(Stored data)
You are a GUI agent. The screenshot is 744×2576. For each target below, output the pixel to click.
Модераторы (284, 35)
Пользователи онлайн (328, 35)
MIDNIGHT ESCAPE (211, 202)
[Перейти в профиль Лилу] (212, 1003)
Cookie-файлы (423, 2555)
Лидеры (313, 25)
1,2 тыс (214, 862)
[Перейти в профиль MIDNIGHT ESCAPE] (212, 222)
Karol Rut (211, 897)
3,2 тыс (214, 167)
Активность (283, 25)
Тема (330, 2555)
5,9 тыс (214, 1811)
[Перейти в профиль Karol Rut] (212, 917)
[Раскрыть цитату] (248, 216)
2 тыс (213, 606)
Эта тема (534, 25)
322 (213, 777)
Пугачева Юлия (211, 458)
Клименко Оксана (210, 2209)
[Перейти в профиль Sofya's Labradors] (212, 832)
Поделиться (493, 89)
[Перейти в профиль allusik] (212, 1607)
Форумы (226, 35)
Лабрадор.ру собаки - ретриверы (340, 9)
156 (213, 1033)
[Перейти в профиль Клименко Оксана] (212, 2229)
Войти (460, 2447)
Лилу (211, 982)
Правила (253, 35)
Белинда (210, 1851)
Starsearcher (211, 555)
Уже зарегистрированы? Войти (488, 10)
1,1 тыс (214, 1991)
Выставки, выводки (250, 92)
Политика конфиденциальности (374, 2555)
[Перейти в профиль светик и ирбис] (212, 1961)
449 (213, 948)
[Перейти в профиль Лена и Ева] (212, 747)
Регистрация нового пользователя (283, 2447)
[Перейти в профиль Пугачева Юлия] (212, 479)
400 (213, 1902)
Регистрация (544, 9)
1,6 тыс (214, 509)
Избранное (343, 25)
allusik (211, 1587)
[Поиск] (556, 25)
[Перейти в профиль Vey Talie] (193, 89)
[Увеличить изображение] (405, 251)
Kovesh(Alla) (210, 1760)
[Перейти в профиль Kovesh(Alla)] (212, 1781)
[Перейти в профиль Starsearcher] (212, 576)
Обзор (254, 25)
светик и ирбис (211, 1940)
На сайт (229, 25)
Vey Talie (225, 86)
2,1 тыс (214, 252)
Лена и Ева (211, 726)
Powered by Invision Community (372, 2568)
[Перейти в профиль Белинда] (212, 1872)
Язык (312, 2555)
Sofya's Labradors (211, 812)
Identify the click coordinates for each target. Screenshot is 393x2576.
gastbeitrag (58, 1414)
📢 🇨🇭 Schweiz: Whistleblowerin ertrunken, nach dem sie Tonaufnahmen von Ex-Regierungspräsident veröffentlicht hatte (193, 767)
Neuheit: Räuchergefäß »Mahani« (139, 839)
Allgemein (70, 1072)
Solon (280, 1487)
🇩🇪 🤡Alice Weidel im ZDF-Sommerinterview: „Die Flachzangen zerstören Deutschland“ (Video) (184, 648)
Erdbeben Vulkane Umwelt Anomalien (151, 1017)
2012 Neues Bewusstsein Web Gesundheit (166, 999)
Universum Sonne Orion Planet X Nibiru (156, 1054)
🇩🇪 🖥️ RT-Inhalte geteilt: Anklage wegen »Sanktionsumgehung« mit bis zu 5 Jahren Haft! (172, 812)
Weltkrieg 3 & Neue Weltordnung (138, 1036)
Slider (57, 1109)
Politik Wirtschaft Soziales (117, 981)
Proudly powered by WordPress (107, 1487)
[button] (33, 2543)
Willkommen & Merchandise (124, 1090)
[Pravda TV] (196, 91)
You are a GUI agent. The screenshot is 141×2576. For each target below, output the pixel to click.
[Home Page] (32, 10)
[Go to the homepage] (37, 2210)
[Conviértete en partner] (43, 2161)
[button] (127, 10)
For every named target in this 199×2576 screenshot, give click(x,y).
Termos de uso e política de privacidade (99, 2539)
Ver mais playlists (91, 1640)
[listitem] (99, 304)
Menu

#### [Work task]
Begin with the line above that has "Erdbeben Vulkane Umwelt Anomalien (151, 1017)" and continue through the line that has "Willkommen & Merchandise (124, 1090)", setting each one down exactly. Stop there.

#### [Task result]
Erdbeben Vulkane Umwelt Anomalien (151, 1017)
2012 Neues Bewusstsein Web Gesundheit (166, 999)
Universum Sonne Orion Planet X Nibiru (156, 1054)
🇩🇪 🖥️ RT-Inhalte geteilt: Anklage wegen »Sanktionsumgehung« mit bis zu 5 Jahren Haft! (172, 812)
Weltkrieg 3 & Neue Weltordnung (138, 1036)
Slider (57, 1109)
Politik Wirtschaft Soziales (117, 981)
Proudly powered by WordPress (107, 1487)
[button] (33, 2543)
Willkommen & Merchandise (124, 1090)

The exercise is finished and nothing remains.